Lukas
Lukas

Reputation: 335

How to remove Kubernetes 'shutdown' pods

I recently noticed a big accumulation of pods with status 'Shutdown'. We have been using Kubernetes since October, 2020.

Production and staging is running on the same nodes except that staging uses preemtible nodes to cut the cost. The containers are also stable in staging. (Failures occur rarely as they are caught in testing before).

Service provider Google Cloud Kubernetes.

I familiarized myself with the docs and tried searching however neither I recognize neither google helps with this particular status. There are no errors in the logs.

example of bunch of shutdown pods pod description only says failed

I have no problem pods being stopped. Ideally I'd like K8s to automatically delete these shutdown pods. If I run kubectl delete po redis-7b86cdccf9-zl6k9, it goes away in a blink.

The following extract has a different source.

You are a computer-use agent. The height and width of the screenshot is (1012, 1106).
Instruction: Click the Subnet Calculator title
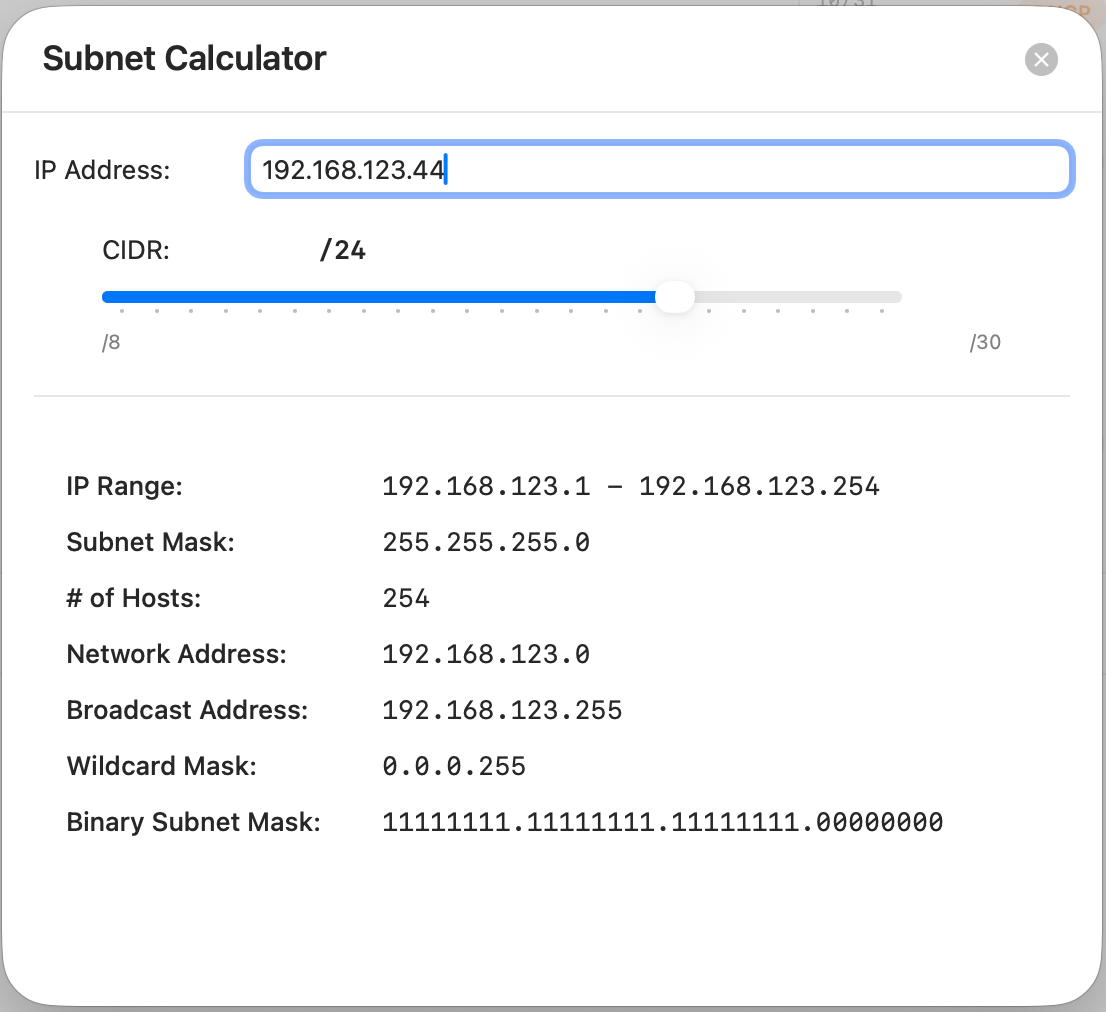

kubectl get pods | grep Shutdown | awk '{print $1}' | xargs kubectl delete pod is manual temporary workaround.

PS. k is an alias to kubectl in my environment.

Final example: it happens across all namespaces // different containers. enter image description here

I stumbled upon few related issues explaining the status https://github.com/kubernetes/website/pull/28235 https://github.com/kubernetes/kubernetes/issues/102820

"When pods were evicted during the graceful node shutdown, they are marked as failed. Running kubectl get pods shows the status of the the evicted pods as Shutdown."

Upvotes: 13

Views: 9928

Answers (9)

user3008410
user3008410

Reputation: 848

This is how I do it. Hope it helps someone. Run the code below on one line without the comments. Take out what you don't need or add to help someone else.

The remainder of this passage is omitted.